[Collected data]

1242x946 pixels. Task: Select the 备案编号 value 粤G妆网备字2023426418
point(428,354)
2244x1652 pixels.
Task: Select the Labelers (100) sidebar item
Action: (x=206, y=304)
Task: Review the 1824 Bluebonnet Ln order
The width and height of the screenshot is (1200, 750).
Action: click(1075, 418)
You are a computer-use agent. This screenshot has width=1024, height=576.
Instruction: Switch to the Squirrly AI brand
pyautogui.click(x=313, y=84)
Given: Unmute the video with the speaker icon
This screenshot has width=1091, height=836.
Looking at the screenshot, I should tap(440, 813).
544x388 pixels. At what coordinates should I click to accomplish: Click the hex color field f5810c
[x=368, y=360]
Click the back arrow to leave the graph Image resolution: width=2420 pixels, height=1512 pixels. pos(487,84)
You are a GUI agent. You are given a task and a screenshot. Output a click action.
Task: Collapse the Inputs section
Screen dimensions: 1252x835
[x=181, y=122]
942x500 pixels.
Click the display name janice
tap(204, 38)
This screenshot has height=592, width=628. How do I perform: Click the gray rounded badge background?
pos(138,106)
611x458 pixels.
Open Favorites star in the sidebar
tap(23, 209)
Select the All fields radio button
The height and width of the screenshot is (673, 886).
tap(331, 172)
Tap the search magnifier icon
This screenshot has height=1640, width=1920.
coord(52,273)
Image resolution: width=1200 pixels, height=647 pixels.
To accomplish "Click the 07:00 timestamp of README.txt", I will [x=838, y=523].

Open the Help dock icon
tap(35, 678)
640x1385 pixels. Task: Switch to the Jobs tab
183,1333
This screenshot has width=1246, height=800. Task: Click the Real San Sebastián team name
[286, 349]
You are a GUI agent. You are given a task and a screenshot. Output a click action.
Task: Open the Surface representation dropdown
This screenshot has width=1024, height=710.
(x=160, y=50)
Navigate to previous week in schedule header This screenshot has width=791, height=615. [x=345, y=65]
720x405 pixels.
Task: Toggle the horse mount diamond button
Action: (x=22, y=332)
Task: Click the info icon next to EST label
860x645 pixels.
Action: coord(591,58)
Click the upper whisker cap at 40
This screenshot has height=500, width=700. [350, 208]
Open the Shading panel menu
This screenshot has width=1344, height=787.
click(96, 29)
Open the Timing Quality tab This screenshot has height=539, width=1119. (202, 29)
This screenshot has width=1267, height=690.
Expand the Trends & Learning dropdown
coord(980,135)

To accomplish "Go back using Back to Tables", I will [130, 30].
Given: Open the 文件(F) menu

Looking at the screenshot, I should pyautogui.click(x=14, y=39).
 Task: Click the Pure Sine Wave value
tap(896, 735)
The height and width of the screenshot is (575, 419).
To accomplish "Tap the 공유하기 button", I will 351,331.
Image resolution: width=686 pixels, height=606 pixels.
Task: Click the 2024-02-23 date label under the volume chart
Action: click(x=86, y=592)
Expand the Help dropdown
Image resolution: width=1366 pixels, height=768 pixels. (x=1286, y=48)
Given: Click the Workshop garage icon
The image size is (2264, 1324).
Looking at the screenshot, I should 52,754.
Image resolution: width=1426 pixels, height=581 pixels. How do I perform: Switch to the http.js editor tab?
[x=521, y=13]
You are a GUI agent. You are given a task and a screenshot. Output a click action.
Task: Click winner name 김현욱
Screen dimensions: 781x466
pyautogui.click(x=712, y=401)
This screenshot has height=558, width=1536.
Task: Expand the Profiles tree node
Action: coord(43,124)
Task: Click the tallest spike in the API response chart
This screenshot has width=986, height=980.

**What you should do**
Copy verbatim the lines of the entries above, from the one holding "Task: Click the info icon next to EST label" through the one holding "[x=521, y=13]", both included.

**Exercise output**
Task: Click the info icon next to EST label
860x645 pixels.
Action: coord(591,58)
Click the upper whisker cap at 40
This screenshot has height=500, width=700. [350, 208]
Open the Shading panel menu
This screenshot has width=1344, height=787.
click(96, 29)
Open the Timing Quality tab This screenshot has height=539, width=1119. (202, 29)
This screenshot has width=1267, height=690.
Expand the Trends & Learning dropdown
coord(980,135)

To accomplish "Go back using Back to Tables", I will [130, 30].
Given: Open the 文件(F) menu

Looking at the screenshot, I should pyautogui.click(x=14, y=39).
 Task: Click the Pure Sine Wave value
tap(896, 735)
The height and width of the screenshot is (575, 419).
To accomplish "Tap the 공유하기 button", I will 351,331.
Image resolution: width=686 pixels, height=606 pixels.
Task: Click the 2024-02-23 date label under the volume chart
Action: click(x=86, y=592)
Expand the Help dropdown
Image resolution: width=1366 pixels, height=768 pixels. (x=1286, y=48)
Given: Click the Workshop garage icon
The image size is (2264, 1324).
Looking at the screenshot, I should 52,754.
Image resolution: width=1426 pixels, height=581 pixels. How do I perform: Switch to the http.js editor tab?
[x=521, y=13]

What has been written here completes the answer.